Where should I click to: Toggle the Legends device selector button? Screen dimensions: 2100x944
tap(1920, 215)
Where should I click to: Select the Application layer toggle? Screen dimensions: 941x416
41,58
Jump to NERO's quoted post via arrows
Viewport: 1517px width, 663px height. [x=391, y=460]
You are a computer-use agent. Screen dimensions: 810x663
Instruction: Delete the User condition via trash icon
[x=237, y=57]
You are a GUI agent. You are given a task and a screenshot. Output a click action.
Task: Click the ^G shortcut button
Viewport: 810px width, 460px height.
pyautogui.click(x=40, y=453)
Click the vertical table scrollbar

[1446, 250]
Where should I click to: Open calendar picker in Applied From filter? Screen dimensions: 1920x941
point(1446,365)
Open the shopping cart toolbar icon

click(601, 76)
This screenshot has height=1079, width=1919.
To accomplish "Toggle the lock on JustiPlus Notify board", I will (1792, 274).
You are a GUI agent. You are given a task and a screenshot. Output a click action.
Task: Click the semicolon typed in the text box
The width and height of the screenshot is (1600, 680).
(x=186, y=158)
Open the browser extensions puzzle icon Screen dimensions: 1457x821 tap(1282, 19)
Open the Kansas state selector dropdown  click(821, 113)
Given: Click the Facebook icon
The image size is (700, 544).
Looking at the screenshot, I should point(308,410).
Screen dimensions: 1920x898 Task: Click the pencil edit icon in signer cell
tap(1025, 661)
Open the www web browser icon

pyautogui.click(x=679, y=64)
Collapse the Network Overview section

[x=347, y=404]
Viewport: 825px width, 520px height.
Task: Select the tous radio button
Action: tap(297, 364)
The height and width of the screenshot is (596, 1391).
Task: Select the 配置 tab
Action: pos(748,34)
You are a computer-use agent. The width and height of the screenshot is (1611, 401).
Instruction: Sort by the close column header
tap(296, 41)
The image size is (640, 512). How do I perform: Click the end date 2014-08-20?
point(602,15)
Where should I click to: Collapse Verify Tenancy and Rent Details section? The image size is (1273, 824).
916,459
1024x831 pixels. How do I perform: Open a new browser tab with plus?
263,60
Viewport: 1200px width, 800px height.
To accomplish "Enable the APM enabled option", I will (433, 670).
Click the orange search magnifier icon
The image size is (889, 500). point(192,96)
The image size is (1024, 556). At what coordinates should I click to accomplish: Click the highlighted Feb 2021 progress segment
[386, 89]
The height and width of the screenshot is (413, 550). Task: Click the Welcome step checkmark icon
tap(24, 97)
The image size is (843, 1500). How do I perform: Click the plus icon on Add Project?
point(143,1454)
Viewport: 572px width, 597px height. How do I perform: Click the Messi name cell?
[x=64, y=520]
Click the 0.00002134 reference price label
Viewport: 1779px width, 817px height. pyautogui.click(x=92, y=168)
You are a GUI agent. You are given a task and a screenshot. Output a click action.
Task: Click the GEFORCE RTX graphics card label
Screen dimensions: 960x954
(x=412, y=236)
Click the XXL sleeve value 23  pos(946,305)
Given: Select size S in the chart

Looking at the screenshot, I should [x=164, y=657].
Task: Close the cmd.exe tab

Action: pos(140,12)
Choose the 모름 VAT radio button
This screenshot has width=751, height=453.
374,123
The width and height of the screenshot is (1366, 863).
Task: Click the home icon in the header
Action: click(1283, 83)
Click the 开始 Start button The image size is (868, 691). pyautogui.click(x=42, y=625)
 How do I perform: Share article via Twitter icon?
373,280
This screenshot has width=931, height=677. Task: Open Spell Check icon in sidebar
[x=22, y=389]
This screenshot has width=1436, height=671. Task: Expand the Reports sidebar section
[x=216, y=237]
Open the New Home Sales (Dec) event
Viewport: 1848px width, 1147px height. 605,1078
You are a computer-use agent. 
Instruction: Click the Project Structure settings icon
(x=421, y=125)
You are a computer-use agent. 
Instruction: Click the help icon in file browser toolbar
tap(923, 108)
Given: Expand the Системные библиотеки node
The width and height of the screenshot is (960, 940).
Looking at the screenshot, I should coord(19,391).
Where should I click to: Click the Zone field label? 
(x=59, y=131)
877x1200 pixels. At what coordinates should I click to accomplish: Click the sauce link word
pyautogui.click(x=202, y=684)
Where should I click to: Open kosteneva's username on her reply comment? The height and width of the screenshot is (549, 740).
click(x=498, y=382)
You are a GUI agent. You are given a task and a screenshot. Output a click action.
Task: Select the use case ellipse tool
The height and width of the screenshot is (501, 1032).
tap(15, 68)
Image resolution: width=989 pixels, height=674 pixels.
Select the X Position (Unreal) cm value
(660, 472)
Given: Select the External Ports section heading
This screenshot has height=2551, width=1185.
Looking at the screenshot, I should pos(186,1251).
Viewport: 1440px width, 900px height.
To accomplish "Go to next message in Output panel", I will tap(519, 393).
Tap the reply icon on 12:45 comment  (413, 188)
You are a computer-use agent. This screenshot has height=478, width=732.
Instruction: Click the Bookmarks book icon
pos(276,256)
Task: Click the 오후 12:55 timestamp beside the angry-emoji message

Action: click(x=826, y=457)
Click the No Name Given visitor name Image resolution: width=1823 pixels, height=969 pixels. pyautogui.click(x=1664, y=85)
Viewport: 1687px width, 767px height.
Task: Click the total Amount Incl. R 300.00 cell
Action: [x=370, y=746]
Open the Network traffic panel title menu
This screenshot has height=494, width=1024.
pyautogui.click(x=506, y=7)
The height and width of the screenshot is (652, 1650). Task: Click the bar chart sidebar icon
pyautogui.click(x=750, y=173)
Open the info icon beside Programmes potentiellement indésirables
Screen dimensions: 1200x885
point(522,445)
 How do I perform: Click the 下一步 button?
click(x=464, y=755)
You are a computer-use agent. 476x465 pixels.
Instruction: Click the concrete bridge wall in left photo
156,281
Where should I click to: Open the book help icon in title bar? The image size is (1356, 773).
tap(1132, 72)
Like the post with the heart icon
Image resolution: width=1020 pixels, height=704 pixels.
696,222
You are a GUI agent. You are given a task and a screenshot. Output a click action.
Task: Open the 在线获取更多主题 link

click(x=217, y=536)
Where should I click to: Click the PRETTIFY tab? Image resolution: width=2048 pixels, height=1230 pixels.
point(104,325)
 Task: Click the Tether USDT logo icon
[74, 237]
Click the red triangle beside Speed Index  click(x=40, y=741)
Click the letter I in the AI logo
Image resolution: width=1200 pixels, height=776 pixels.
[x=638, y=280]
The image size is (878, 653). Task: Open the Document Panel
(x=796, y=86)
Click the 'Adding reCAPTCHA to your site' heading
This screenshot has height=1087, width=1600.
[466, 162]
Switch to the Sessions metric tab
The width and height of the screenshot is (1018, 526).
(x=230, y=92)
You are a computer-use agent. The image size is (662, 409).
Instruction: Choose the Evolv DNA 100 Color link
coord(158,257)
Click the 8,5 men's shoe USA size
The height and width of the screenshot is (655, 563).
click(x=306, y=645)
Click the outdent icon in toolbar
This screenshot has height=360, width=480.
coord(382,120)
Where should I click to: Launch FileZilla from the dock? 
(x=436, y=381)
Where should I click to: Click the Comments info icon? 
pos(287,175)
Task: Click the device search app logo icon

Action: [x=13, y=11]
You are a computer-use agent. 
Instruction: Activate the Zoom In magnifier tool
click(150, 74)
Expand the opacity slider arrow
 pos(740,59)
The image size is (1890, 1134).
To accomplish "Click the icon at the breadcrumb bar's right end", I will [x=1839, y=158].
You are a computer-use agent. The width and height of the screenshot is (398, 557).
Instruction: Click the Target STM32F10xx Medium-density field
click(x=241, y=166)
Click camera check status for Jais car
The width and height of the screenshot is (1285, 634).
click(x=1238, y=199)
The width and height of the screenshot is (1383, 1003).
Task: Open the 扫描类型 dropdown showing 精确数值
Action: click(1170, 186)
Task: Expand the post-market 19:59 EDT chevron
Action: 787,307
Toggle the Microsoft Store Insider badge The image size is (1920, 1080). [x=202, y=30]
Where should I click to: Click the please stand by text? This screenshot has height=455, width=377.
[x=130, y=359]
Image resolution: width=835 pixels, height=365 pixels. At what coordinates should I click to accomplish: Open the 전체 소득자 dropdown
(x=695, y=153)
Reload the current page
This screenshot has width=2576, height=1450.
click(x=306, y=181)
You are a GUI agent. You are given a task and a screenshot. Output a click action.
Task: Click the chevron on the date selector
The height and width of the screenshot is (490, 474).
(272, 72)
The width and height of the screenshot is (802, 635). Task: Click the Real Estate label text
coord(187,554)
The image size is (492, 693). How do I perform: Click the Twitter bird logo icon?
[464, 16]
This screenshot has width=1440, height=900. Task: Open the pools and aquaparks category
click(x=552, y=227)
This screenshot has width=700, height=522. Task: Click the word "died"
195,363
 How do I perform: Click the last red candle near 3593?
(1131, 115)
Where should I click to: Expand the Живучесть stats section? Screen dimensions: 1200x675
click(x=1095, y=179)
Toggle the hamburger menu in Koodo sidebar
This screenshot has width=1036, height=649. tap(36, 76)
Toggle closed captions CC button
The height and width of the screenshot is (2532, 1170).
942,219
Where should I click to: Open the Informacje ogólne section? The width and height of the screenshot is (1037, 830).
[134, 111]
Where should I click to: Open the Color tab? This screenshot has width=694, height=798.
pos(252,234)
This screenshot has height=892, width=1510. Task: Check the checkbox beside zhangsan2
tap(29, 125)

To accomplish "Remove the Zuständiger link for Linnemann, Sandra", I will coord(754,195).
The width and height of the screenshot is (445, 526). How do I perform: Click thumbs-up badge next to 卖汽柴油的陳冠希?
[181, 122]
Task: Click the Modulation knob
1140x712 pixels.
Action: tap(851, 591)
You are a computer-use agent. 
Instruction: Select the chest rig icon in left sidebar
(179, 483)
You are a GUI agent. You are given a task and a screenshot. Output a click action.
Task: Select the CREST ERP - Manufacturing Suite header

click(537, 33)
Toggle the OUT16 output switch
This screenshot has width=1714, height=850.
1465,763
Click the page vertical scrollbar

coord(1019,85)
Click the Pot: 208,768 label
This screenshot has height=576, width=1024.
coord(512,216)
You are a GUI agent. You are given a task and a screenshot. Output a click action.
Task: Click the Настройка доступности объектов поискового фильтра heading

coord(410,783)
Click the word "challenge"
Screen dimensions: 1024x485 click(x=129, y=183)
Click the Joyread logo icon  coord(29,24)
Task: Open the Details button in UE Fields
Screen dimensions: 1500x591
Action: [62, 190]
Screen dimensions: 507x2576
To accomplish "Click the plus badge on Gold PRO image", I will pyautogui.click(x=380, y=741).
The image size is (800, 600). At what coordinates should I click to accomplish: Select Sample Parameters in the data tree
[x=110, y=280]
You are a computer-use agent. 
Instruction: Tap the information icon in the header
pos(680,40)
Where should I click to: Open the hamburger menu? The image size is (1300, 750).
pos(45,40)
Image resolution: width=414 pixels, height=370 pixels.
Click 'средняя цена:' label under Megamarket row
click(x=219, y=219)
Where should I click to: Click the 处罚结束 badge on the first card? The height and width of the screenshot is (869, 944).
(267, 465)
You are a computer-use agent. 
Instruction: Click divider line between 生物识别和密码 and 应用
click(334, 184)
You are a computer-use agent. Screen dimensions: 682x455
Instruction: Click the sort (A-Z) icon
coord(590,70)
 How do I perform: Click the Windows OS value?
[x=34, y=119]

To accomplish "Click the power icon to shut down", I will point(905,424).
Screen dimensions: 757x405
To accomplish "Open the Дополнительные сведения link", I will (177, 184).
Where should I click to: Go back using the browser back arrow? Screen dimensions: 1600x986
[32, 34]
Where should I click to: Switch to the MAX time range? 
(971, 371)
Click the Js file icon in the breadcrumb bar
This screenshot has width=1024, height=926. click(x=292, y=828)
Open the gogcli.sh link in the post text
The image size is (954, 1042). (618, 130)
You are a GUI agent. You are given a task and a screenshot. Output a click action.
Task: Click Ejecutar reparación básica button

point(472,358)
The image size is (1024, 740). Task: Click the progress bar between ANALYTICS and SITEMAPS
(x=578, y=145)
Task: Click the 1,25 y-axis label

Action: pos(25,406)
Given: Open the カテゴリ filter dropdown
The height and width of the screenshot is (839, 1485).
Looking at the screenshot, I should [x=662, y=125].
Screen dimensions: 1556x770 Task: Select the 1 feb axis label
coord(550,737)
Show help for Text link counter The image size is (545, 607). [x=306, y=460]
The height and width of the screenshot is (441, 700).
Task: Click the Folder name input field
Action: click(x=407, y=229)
# # # # # # #
-- Directions for this task --
Word for word, reproduce the listing above from its start up to and including the line that has "You are a computer-use agent. Screen dimensions: 810x663". Give only those lines.

-- Response for this exercise --
Where should I click to: Toggle the Legends device selector button? Screen dimensions: 2100x944
tap(1920, 215)
Where should I click to: Select the Application layer toggle? Screen dimensions: 941x416
41,58
Jump to NERO's quoted post via arrows
Viewport: 1517px width, 663px height. [x=391, y=460]
You are a computer-use agent. Screen dimensions: 810x663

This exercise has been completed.